QUESTIONS ON THE MATERIAL:
1 > From the passage on heart-rate training below, set down the portion starting with "Visit the pros" and going on through "your training zones.", copying it word for word.
2 > According to the passage on heart-rate training below, what training intensity do most people find works best?
3 > Name every person quoted in the passage on heart-rate training below.

EXTRACT PROVIDED:
- - -

Maximum heart rate decreases with age; a simple way of calculating it is to subtract your age from 220. This method can be inaccurate but it gives you a rough figure to work towards. Most people find that training at an intensity of between 60 and 80 per cent of maximum heart rate works best. However heart rate does gradually increase during a run, even when the run is at a constant pace. “Make sure you don’t set off at the top end of the range otherwise you will soon find the session too demanding,” suggests Professor Brewer.
Visit the pros
Alternatively you can visit a human performance laboratory, such as St Mary’s or Porsche, to get a more accurate assessment of your training zones.
Heart rate data can provide a valuable means of measuring improvements in your cardiovascular fitness, and guide you to be able to work harder, and get faster. “Lower heart rates at given speeds are indicative of improved fitness. Similarly, reductions in resting heart rate can also indicate improved cardiovascular efficiency,” says Jack Wilson, a sports scientist at Porsche. “Repeated lab tests can provide detailed insights into changes in cardiovascular fitness. Alternatively, repeating key training sessions each month whereby you run at a fixed speed for at least 20 minutes over a set route are useful,” he says. Recording your average heart rates during these sessions allows you to evaluate changes in heart rate over time.
Keep track of your progress
It is through analysis of your data that you will get the maximum benefit of heart-rate training. The scientific feedback you get allows you to plan and adjust your racing programme. “Training with heart rate is an easy way to achieve your goals,” says Liz Shenton, the performance and training manager at Polar UK.

- - -

EXCERPTED RECORDS:
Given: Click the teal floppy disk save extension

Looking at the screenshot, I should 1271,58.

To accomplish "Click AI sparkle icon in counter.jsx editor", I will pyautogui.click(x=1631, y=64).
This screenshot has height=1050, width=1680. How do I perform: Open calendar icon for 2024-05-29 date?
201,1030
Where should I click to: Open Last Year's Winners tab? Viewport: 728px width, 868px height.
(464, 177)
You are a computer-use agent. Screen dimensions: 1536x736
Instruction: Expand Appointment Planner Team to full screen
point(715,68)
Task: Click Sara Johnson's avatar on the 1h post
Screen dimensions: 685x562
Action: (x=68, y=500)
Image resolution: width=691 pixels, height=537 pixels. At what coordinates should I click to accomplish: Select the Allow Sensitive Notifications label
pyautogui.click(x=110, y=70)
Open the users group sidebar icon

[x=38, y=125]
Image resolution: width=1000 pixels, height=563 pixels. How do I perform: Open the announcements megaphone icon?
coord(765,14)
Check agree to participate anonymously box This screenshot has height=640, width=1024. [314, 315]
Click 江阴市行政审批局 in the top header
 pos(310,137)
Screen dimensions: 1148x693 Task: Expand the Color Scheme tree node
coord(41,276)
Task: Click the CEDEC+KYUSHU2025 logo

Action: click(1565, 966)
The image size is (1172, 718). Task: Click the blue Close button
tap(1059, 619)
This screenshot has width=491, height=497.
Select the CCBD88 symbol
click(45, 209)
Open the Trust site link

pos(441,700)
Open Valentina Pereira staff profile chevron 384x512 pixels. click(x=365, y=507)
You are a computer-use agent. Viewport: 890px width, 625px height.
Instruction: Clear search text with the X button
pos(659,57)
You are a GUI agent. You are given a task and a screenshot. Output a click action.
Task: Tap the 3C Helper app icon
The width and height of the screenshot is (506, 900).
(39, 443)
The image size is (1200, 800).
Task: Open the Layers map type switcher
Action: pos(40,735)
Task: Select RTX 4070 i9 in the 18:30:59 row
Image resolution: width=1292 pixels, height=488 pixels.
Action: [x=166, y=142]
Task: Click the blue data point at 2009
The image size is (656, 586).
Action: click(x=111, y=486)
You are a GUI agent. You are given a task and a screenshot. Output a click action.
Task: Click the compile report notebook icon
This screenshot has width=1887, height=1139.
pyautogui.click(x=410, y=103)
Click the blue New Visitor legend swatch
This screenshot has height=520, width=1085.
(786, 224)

- - -

TASK-BY-TASK RESULTS:
1 >
Visit the pros
Alternatively you can visit a human performance laboratory, such as St Mary’s or Porsche, to get a more accurate assessment of your training zones.

2 > Between 60 and 80 per cent of maximum heart rate.

3 >
Professor Brewer
Jack Wilson
Liz Shenton